Inland Water Transport Development Company
- Company type: Government Initiative
- Industry: Transport
- Headquarters: Rawalpindi, Pakistan
- Area served: Indus River Corridor (From Port Qasim to Nowshera)
- Key people: Mr. Naeem Sarfraz (Initiator)
- Services: Inland navigation
- Owner: Government of Punjab, Pakistan
- Website: iwt.punjab.gov.pk

= Inland Water Transport Development Company =

Inland Water Transport company in Pakistan

The Inland Water Transport Development Company (IWTDC) is an initiative launched by the Government of Punjab, Pakistan established in 2014. The primary objective of this company is to establish an inland water transport system spanning the corridor of the Indus River, extending from Port Qasim to Nowshera.
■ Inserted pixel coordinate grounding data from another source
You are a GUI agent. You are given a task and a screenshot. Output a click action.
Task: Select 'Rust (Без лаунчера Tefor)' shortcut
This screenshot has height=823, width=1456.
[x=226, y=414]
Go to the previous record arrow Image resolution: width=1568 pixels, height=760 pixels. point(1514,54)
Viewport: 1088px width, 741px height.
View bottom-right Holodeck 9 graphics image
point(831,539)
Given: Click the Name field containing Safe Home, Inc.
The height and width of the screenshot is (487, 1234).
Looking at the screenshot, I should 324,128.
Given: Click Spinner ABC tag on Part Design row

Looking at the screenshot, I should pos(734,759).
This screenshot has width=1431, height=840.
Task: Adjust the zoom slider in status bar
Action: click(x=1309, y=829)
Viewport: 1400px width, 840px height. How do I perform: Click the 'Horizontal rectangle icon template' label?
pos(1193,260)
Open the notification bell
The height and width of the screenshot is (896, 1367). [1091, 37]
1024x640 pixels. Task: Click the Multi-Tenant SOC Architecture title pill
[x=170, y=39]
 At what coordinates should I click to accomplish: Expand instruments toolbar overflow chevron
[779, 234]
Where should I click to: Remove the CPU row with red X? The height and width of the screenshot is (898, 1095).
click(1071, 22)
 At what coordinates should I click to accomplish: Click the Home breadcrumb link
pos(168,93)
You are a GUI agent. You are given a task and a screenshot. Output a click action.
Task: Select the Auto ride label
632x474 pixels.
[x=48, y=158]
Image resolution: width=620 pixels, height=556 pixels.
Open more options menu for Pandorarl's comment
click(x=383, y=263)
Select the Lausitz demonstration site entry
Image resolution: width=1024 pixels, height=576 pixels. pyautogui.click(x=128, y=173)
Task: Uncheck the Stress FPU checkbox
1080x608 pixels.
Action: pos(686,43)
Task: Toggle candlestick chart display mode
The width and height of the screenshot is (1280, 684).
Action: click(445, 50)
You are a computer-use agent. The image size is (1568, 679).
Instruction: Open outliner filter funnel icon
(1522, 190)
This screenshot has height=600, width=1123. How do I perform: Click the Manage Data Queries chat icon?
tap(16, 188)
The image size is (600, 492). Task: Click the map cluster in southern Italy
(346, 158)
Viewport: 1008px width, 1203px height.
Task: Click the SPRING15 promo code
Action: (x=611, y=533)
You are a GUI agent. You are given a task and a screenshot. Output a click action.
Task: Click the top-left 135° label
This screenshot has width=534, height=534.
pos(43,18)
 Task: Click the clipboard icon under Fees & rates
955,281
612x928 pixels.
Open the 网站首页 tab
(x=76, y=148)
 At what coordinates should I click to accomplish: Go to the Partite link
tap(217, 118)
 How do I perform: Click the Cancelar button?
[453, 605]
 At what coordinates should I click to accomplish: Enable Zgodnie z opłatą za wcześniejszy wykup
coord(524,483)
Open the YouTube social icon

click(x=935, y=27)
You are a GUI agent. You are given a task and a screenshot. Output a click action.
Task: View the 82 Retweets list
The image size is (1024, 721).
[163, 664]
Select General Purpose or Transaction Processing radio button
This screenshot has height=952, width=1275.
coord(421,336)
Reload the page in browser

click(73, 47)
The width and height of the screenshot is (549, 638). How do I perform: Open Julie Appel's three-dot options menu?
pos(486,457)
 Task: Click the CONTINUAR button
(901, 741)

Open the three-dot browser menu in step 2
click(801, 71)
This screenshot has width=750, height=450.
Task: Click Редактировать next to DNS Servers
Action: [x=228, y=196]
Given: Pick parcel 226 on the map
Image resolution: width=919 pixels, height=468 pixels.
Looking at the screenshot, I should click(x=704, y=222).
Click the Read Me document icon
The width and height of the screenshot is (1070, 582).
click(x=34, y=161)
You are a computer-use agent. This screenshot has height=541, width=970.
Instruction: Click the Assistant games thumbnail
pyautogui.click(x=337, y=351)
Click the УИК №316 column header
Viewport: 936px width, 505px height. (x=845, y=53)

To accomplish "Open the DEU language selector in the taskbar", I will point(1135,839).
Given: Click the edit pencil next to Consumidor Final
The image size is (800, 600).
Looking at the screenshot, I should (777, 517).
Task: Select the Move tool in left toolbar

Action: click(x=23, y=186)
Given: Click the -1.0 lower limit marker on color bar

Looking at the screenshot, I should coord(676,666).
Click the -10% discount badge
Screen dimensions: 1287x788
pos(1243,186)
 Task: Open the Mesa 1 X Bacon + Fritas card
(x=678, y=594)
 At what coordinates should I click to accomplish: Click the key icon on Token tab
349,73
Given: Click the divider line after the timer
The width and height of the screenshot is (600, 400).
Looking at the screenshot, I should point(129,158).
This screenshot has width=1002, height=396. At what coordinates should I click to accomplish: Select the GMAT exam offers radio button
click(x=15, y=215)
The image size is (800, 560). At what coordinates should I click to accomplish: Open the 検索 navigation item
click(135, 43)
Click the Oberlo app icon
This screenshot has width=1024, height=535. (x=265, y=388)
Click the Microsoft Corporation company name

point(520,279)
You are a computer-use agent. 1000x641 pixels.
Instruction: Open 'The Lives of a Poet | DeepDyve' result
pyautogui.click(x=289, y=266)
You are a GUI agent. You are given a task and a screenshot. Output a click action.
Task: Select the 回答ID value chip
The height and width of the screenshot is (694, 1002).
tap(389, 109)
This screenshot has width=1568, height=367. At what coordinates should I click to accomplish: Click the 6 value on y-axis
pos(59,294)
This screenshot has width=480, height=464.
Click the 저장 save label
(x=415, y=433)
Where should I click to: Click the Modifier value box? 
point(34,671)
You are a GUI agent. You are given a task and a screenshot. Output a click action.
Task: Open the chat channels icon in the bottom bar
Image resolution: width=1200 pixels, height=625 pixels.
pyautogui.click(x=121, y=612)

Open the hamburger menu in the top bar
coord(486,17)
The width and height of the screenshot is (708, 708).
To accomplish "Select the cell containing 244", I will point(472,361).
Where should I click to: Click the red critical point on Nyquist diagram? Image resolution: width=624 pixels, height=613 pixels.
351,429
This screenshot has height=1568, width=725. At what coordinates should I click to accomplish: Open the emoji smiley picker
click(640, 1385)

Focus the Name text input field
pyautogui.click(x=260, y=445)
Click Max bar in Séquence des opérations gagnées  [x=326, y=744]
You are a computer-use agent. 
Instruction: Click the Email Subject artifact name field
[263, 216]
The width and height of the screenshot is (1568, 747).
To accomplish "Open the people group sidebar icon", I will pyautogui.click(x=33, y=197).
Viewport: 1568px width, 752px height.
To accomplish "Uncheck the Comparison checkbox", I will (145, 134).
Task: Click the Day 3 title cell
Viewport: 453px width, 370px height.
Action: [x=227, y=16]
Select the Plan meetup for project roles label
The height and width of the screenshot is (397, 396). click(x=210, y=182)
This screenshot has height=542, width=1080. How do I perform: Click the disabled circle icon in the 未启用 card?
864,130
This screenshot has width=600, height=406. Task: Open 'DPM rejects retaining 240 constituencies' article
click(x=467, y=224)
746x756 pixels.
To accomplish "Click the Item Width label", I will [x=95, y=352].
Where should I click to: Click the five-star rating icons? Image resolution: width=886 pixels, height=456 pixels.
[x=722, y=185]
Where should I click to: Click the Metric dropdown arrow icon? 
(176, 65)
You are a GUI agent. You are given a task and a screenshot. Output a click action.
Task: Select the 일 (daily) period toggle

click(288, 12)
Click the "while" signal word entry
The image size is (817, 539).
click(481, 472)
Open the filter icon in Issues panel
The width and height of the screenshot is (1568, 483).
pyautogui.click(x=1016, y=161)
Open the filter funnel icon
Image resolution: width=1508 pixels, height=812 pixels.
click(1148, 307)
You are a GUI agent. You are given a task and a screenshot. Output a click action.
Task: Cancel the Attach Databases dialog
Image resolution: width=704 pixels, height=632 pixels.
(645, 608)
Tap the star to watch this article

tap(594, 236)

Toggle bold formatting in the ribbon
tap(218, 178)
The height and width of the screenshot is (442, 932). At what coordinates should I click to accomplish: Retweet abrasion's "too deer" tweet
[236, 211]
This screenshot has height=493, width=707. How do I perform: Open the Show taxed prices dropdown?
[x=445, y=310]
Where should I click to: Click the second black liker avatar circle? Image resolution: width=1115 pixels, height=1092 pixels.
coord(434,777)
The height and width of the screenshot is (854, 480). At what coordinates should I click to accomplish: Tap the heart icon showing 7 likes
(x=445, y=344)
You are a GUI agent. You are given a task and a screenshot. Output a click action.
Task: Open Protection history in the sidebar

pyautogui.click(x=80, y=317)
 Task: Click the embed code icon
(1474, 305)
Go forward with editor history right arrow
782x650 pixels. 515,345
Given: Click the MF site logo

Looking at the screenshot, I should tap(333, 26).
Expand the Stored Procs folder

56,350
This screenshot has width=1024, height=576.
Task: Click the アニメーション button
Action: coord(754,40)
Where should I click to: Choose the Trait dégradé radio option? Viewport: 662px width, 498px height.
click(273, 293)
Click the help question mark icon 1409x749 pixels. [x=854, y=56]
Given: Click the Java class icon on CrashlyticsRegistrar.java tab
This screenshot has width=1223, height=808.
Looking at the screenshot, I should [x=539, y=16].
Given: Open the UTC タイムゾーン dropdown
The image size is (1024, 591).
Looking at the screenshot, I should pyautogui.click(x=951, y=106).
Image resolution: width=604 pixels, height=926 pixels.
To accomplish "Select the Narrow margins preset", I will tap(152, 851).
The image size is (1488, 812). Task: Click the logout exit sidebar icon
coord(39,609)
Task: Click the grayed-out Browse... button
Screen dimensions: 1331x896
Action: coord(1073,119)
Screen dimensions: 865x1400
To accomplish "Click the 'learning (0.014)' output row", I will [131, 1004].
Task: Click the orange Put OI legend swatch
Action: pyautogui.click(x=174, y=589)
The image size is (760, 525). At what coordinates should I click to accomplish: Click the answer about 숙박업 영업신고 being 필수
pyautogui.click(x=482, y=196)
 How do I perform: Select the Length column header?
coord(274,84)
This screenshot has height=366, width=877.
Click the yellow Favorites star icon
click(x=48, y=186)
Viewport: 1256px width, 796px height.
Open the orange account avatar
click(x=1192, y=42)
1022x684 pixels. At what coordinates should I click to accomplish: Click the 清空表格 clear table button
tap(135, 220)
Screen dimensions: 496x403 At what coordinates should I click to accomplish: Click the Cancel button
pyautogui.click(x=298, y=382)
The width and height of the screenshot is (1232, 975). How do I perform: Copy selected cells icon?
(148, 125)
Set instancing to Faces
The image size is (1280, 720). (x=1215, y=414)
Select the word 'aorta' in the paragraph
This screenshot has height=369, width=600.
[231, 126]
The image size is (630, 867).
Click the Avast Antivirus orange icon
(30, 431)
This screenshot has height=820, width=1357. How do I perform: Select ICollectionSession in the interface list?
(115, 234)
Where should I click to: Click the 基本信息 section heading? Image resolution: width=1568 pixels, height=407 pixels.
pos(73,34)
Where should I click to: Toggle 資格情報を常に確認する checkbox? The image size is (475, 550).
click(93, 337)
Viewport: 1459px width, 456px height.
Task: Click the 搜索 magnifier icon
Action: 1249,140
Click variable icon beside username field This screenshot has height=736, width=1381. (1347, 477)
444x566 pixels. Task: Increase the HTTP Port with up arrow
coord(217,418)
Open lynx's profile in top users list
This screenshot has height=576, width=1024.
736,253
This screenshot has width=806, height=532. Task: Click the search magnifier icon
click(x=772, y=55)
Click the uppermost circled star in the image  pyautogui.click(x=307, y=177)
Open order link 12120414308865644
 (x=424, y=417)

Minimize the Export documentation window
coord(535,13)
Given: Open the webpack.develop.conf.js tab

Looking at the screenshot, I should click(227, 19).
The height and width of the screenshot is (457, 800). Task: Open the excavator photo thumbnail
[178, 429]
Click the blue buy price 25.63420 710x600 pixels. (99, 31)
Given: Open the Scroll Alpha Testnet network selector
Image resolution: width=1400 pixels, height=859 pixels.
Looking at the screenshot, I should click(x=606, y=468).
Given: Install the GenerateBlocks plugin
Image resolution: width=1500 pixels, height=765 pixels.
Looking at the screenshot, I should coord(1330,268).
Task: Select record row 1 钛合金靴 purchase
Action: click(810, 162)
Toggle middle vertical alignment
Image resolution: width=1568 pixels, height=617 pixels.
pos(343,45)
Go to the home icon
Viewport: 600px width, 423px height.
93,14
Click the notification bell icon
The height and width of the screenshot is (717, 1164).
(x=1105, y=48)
It is situated in Rawalpindi. Additionally, operational facilities are in the process of being established at Daudkhel and at three field camps along the River Indus.

==Background==
The Inland Water Transport Development Company (IWTDC) was established under Section 42 of the Companies Act 2017. The Government of Punjab plays a pivotal role in financing and wholeheartedly backing the company's endeavors to develop and substantiate the advantages of water transport. The endeavor to create a navigation channel stemmed from the collaborative efforts of a group of private sector professionals, with Naeem Sarfraz at the helm. These dedicated efforts spanned numerous years in pursuit of this goal.